▶ **Your goal**:
Would you retype the line that contains "Given: Click the" and all lines following it to the end of the entries below, exactly and without pictures?

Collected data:
------

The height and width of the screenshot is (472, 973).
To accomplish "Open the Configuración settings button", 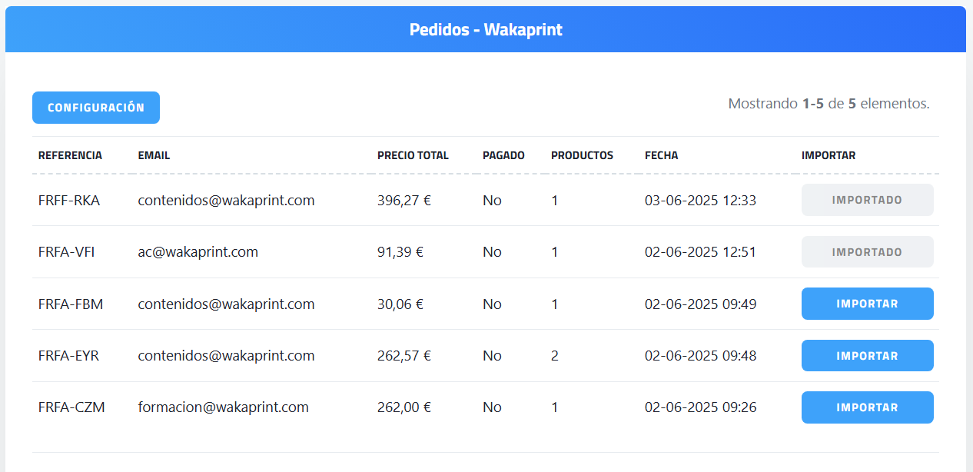I will 96,108.
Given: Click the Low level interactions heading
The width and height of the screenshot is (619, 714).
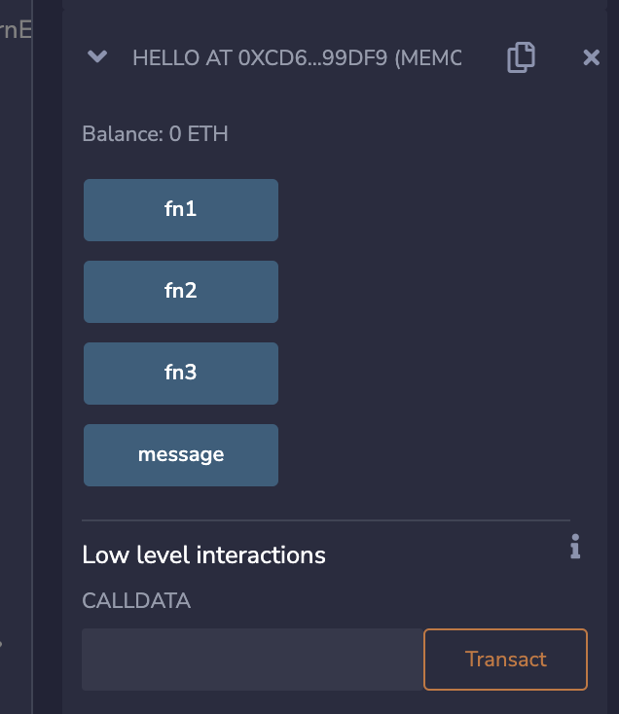Looking at the screenshot, I should pos(203,555).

------

▶ **Response**:
Given: Click the Low level interactions heading
The width and height of the screenshot is (619, 714).
Looking at the screenshot, I should pos(203,555).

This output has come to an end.